Colorful paint has been put on all of my fingers by a tall lady, who probably isn’t that old but she’s so much taller than me that I can’t see the top of her. Taller than the highest tower that I can build out of blocks, taller than me until they go falling down. It was hard work to build that tower of blocks, and I cried when they fell down. I didn’t like seeing my tower fall down.
Just like when the tall lady puts the paint on my hand, I start to cry because it is cold. I don’t like how it is cold, and I want it off. I let out a scream, and then a loud scream, but nobody listens. They go back to the books and the blocks, and the lady who painted my hand grabs my wrist as I start wiping the paint on my skirt. She says some words that I don’t know, and she paints my hand again.
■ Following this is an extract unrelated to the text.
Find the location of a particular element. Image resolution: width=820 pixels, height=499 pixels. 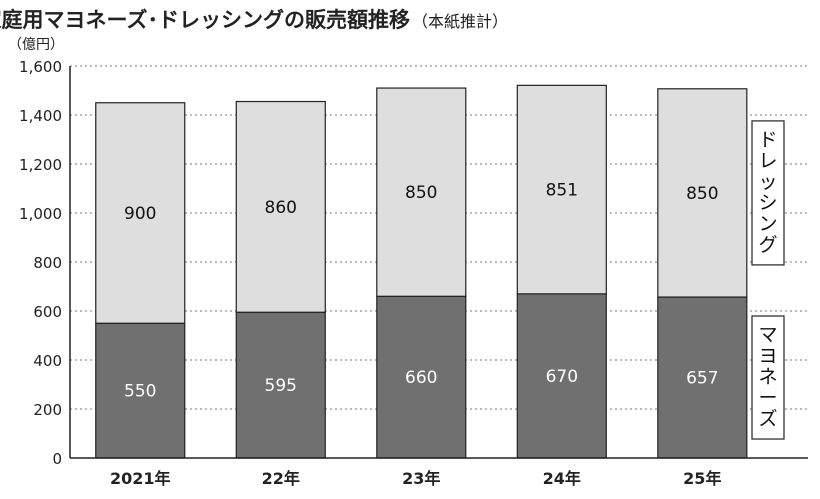

data-label: 851 is located at coordinates (562, 191).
The handprints go on a pretty pink sheet of paper, like the ones that daddy uses to make paper animals. I jump out of the yellow chair at the table, and it makes a big sound when it falls. The paints hurt my hand, and the sound hurt my ears.
I climb into the cubby with my backpack and cover my ears. It’s all loud, too loud. I want to go home, where the loudest sound is me or my fire truck that I got on C-a-r-e-e-r D-a-y. I scream and scream for my mommy, and when the tall lady tries to reach me, I kick her. My pink shoe hits her in the face, and she calls my mommy. When mommy comes, she puts me in the car seat. She says my name, Poppy, and “stop crying” as we go home.
I go back to daycare and the tall lady is gone. The new lady has chocolate skin and says the tall lady isn’t coming back because of me. Mommy says the tall lady didn’t know how to handle me.
Mommy says I’m wild. But the other kids are running and crying. Am I not supposed to break the crayons?